Member of the Legislative Yuan
- In office 1 February 1990 – 31 January 1996
- Constituency: Taipei 2

Member of the Taipei City Council
- In office 25 December 1981 – September 1986

Personal details
- Born: 8 November 1952 Yunlin County, Taiwan
- Died: 3 June 2025 (aged 72) Taitung City, Taiwan
- Party: Democratic Progressive Party (1986–1991)
- Education: Tunghai University (BA) National Chengchi University (MA)

= Lin Cheng-chieh =

Taiwanese politician (1952–2025)

Lin Cheng-chieh (林正杰 (Lîm Chèng-kia̍t, Lín Zhèngjié); 8 November 1952 – 3 June 2025) was a Taiwanese politician. A tangwai activist for Taiwan's democratization, he helped found the Democratic Progressive Party. After leaving the DPP in 1991, he began supporting Pan-Blue Coalition political endeavors.

==Early life and education==
Lin's father Lin Kwun-rung was a Kuomintang spy. The government sent him to China in 1956, where he was jailed until 1980. Following his release, Lin Kwan-rung spent three years at his ancestral home in Fujian until, with the help of his wife, he returned to Taiwan in 1983. Lin Cheng-chieh studied political science at Tunghai University, and attended graduate school at National Chengchi University.

==Political career==
Lin was known as one of "three musketeers" of the tangwai movement, alongside Chen Shui-bian and Frank Hsieh. He ran as a tangwai candidate and won a seat on the Taipei City Council in 1981. Lin won reelection in 1985. The next year, the defendants involved in the Kaohsiung Incident began serving their prison sentences. Lin was credited with leading a protest calling for democratization, an action that became a catalyst for the establishment of the Democratic Progressive Party, of which Lin was a founding member. His leadership of this protest earned Lin another nickname, the "street bully." Months after the protest, Lin was stripped of his office upon being imprisoned in September on charges of libel. Lin accused Hu Yi-shou of financial impropriety. Alongside libel charges, Hu filed a second lawsuit against Lin, claiming that Lin had violated election law in his 1985 campaign. In February 1987, Lin's sentence was extended by eight months. Within the DPP, he led the Progress faction, a collective opposed to Taiwan independence. Lin left the DPP in June 1991, shortly after Fei Hsi-ping and Ju Gau-jeng, leading the party to radicalize and openly support Taiwan independence. After leaving the DPP, Lin told Alan M. Wachman in July 1991 that "[I]t is not necessarily the case that those who identify themselves as Taiwanese support Taiwan independence... I know a lot of socialists who support reunification. But they speak Taiwanese. They are not willing to speak Mandarin." Lin, who had been elected to the Legislative Yuan in 1989 under the DPP banner, served most of his first term and all of his second term as an independent, stepping down in 1996. In September 1993 Lin founded the New Parliament Magazine, a newsletter-like publication with a Pan-Blue editorial line. In 1994, Lin began a hunger strike as part of a larger protest in support of retaining a statue of Guanyin on the grounds of Daan Forest Park. Despite having left the Democratic Progressive Party, Lin served as deputy mayor of Hsinchu under fellow DPP founder James Tsai. Lin later became the chairman of the Chinese Unity Promotion Party.

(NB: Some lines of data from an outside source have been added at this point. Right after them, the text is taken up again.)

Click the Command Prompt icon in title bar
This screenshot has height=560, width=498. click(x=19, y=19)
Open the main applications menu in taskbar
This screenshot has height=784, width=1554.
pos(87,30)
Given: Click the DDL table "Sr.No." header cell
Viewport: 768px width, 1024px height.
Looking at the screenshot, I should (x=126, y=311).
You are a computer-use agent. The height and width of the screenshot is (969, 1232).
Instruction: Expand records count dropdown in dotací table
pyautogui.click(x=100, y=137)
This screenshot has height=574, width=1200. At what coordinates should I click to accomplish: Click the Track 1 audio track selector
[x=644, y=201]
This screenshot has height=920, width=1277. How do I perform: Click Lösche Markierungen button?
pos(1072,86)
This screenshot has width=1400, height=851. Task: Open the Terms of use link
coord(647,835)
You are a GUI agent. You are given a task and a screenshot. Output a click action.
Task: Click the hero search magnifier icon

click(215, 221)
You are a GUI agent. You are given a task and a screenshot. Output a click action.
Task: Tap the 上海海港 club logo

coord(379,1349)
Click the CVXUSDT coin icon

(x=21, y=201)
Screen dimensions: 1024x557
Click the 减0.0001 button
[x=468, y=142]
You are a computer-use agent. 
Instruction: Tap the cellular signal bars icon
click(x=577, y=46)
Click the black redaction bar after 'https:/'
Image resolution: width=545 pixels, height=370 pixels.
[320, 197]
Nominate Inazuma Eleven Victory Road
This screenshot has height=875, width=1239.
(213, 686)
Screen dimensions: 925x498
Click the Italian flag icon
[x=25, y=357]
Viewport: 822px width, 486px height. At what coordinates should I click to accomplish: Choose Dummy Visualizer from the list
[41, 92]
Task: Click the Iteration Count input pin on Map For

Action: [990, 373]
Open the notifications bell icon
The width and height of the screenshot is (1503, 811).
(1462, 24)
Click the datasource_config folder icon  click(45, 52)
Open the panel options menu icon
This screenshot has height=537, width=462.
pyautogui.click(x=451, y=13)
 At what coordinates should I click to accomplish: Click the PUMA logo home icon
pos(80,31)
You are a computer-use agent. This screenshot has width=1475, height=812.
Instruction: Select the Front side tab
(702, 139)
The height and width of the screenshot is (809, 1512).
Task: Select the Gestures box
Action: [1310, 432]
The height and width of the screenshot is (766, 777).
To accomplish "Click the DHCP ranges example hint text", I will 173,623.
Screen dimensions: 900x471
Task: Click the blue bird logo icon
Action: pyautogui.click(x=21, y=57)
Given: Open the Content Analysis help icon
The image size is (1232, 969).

In August 2006, Lin slapped and kicked Chin Heng-wei, editor of the magazine Contemporary Monthly, during a joint appearance on Formosa TV. He was widely criticized by Pan-Blue and Pan-Green political leaders. The Million Voices Against Corruption, President Chen Must Go campaign, a movement he had supported, forbid Lin from participating in a sit-in protest against Chen Shui-bian. However, Lin was permitted to attend a protest outside the Presidential Office led by the group in September. The Taipei District Prosecutors' Office charged Lin with inflicting bodily harm on Chin Heng-wei in October 2006, and Lin was eventually sentenced to a 50-day prison term. In August 2007, Lin and others were indicted for their actions during the Presidential Office protest. Despite the indictment, Lin continued small protests against Chen by founding the Nine Nine Association. In December, he led a gathering of thirty people to protest the renaming of Chiang Kai-shek Memorial Hall. When Chen stepped down from the presidency in 2008, Lin petitioned Chen's successor, Ma Ying-jeou, to bring corruption charges against Chen.

In the 2012 legislative election cycle, Lin ran as an independent candidate in Taitung. During the 2016 presidential election, Lin supported Hung Hsiu-chu's campaign. After Terry Gou lost the 2019 Kuomintang presidential primary, Lin left the party.

==Personal life and death==
Lin was married to musician T. C. Yang. He later married Lin Feng-ying. Lin Cheng-chieh died at the Taitung branch of the Mackay Memorial Hospital, on 3 June 2025, at the age of 72. His family disclosed that Lin had adenocarcinoma of the lung for eight years.